ADHD often runs in families. But what are the genetic mechanisms that may support this connection? ADHD and neurodiverse conditions are related to multiple genetic variants or single nucleotide polymorphisms (SNPs).1,2 One SNP receiving attention affects the fatty acid desaturase 2 (FADS-2) gene. This gene helps to maintain healthy levels of omega-fatty acids in the body, which is crucial for cognitive development and function. Omega-3s affect cell membrane integrity, which, in turn, can affect the passage of key chemical signaling agents, including dopamine. Individuals with ADHD frequently have dopamine deficiencies in specific regions of their brain.
Omega Fatty Acid Metabolism
Alpha-linolenic acid (ALA) converts to eicosapentaenoic acid (EPA) and eventually docosahexaenoic acid (DHA) through a series of steps. Several of these steps require enzymes such as ∆6 desaturase and elongase. Genes involved in fatty acid metabolism govern these enzymes. Fatty acid desaturases are key in determining both plasma and tissue fatty acid profiles. Variations in fatty acid desaturase genes can modify whole-body lipid metabolism.
Two desaturase enzymes (delta-6 and delta-5) are necessary to convert the simplest omega-3 and omega-6 essential fatty acids to the more highly unsaturated fatty acids (HUFAS) that the brain needs. In humans, there is poor enzymatic conversion of EPA to DHA. Genetic variants in FADS-2 affect critical enzyme responsible for converting EPA to DHA, further reducing this conversion.3,4 Interestingly, a SNP in FADS2 has been significantly associated with ADHD, suggesting that the genetic profile of ADHD may have further effects on PUFA metabolism.1
Delta-6 desaturase is usually the rate-limiting enzyme in this pathway for HUFA synthesis within the body, although delta-5 (coded by FADS1) also plays a role. If these enzymes don’t function at their highest level, dietary omega-3s aren’t adequately incorporated into the cell membrane structure. Genetic differences and the presence of external factors (such as alcohol or other types of fats) hinder the function of these enzymes. That slows the conversion process and ultimately impacts omega-3 and omega-6 fatty acid uptake and incorporation into cell membranes.
A Genetic Link
A number of these desaturase enzymes are all coded from a specific genetic region located on the 11th chromosome in humans, located at the 11q25 region.

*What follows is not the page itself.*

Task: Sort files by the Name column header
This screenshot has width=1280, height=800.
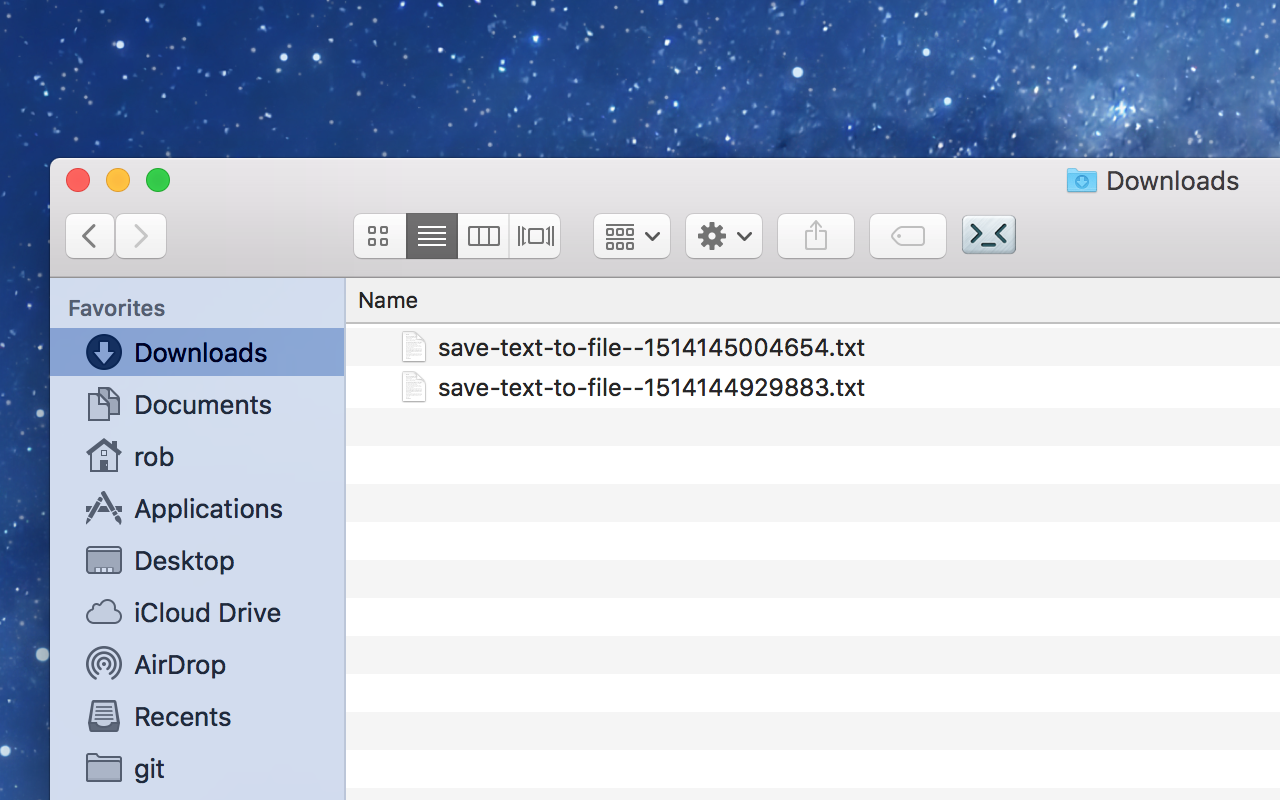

Coincidentally, this region is located near the 11q22 region, which has been linked to ADHD.5 The closer two genetic regions are, the higher the chances they will be (passed on together from parent to child. In other words, gene forms located near each other on a chromosome are more likely to be passed on together. That suggests that the 11q22 ADHD region may be influenced by some of the genes from the nearby 11q25 region.
Brookes and coworkers studied the association between these desaturase genes and ADHD.4 They found that the 11q25 region contained three genes that code for fatty acid desaturase enzymes located next to each other (FADS-1, FADS-2, and FADS-3). These genes each exist in different allele forms, with slightly different DNA configurations – in some cases by as little as one letter in the DNA code. Genetic variation in these genes can modify desaturase activity, which correlates with increased prevalence of ADHD.
This group saw a significant 60-70% greater likelihood in the prevalence of ADHD stemming from an allele in the FADS2 gene (SNP rs498793), which codes for a fatty acid desaturase enzyme.6
To summarize, evidence suggests that omega-3 fatty acid metabolism plays a major role in ADHD, due in part to omega-3’s effects on maintaining cell membrane function, structure, and integrity.
1Gizer IR, Ficks C, Waldman ID. Hum Genet. 2009;126: 51-90.
2 Mick E, Faraone SV. Child Adolesc Psychiatr Clin N Am. 2008;17: 261-284.
3 Nestel P, et al. Am. J. Clin. Nutr. 2002;76:326–330.
4 Xie L, Innis SM. J Nutr. 2008;138:222–8.
5 Arcos-Burgos M, Castellanos FX, Pineda D, et al. Am J Hum Genet. 2004;75(6):998-1014.
6 Brookes KJ, Chen W, Xu X, Taylor E, Asherson P. Biol Psychiatry. 2006;60(10):1053-1061.